Aku memberanikan diri untuk mengangkat kepala setelah membereskan jejak basah di pipiku. Selama beberapa detik aku hanya bisa ternganga. Mataku silau menghadapi pemandangan indah yang seolah menjadi pusat dari pendaran cahaya terang yang memancar dan memenuhi ruangan ini.
Orang ini, Jovan Cakradara? Kak Jo yang itu? Dia bicara kepadaku? Ketua Osis SMA Cendekia yang sangat populer dan dipuja oleh seluruh siswi di sekolah ini. Murid teladan sekolah kami yang selalu dielu-elukan oleh para guru. Manusia yang katanya gambaran hidup dari kata "sempurna" sedang bicara kepada butiran debu seperti aku.

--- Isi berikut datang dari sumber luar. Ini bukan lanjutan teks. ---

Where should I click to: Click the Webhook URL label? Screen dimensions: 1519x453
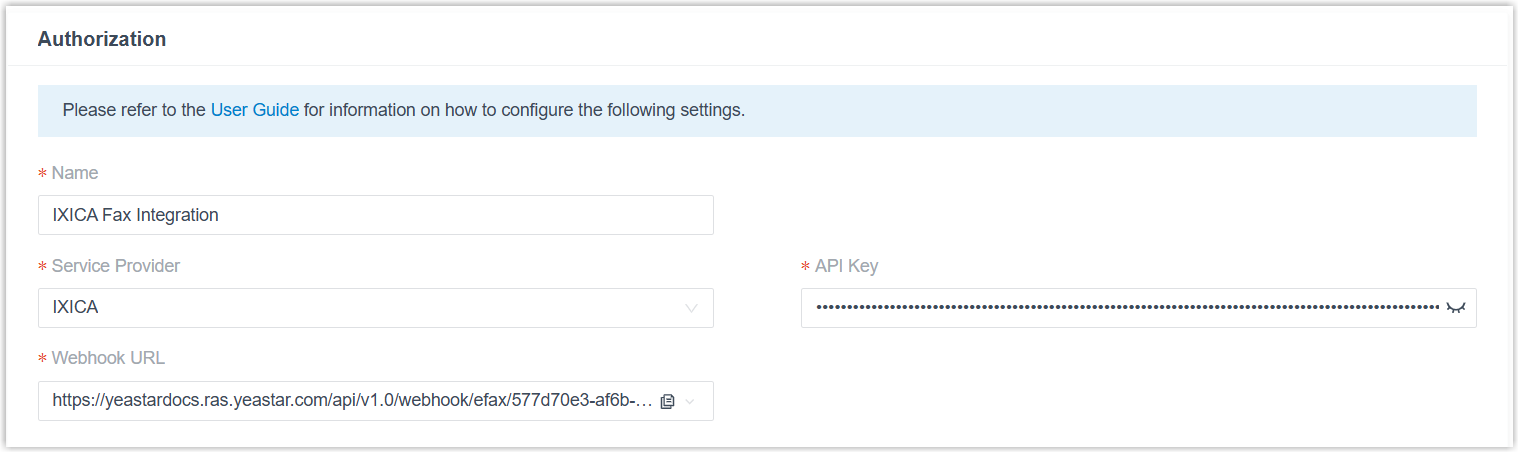click(x=108, y=358)
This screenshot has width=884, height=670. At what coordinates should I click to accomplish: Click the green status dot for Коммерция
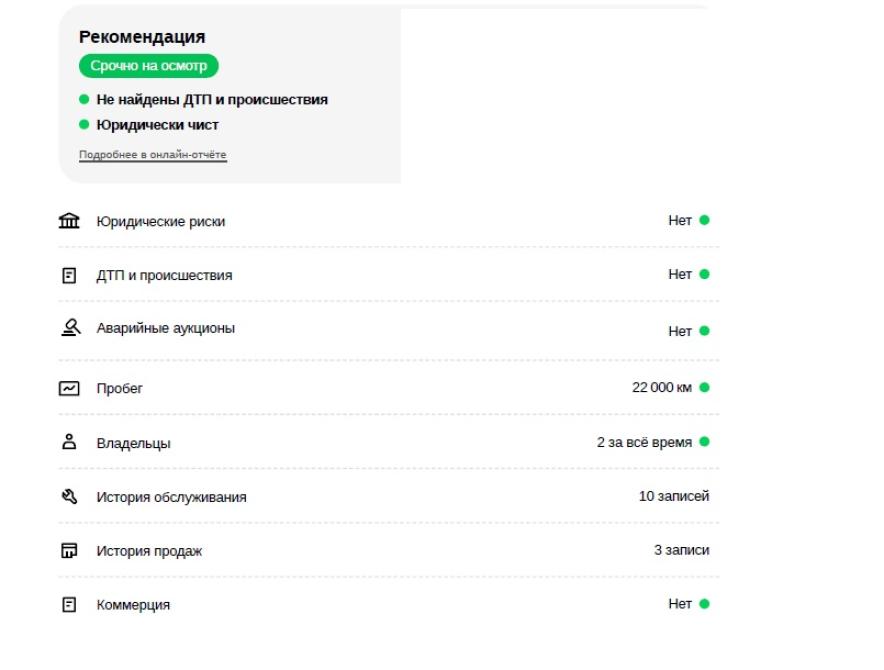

Dia memang terkenal sangat baik kepada semua orang. Bersikap ramah kepada salah satu siswa yang satu almamater dengannya adalah hal yang sangat wajar. Tapi masalahnya sekarang, orang itu tepat berada di depanku sembari sedikit merendahkan tubuhnya tepat ketika wajahku mendongak, membuat jarak di antara wajah kami menjadi terlalu dekat. Astaga! Aku bisa merasakan tatapan menusuk dari gadis-gadis di ruangan ini. Hawanya menjadi sangat dingin dan mencekam. Menakutkan.
“Boleh lihat kartu pelajarmu?” tanya Kak Jo sambil menengadahkan tangan kanannya tanpa berpindah posisi.
Aku merogoh ransel di pangkuanku, meraba isinya dengan sembarangan, karena mataku belum mampu berpaling dari senyum Kak Jo yang sangat nyaman untuk dilihat. Ini bukan seperti aku mendadak jatuh cinta karena ada pangeran tampan dan baik hati yang tiba-tiba bersikap ramah kepadaku, hanya saja keterkejutan ini sepertinya membuat gerak saraf motorikku melambat. Aku tidak tahu harus bereaksi seperti apa selain menyerahkan benda pipih yang diminta Kak Jo dengan sikap seperti robot yang sudah berkarat.
“Carlise Kirania Nareswari dari kelas I-D, dengan siapa namamu dipanggil?” tanya Kak Jo setelah membaca nama yang tertera dikartu pelajarku.
Heh? Dia menanyakan namaku? Tapi, bagaimana ini? Memangnya siapa nama panggilanku? Siapa saja, tolong! Otakku tiba-tiba kosong.
“Lisa,” sahut Ava karena aku tidak kunjung memberi jawaban.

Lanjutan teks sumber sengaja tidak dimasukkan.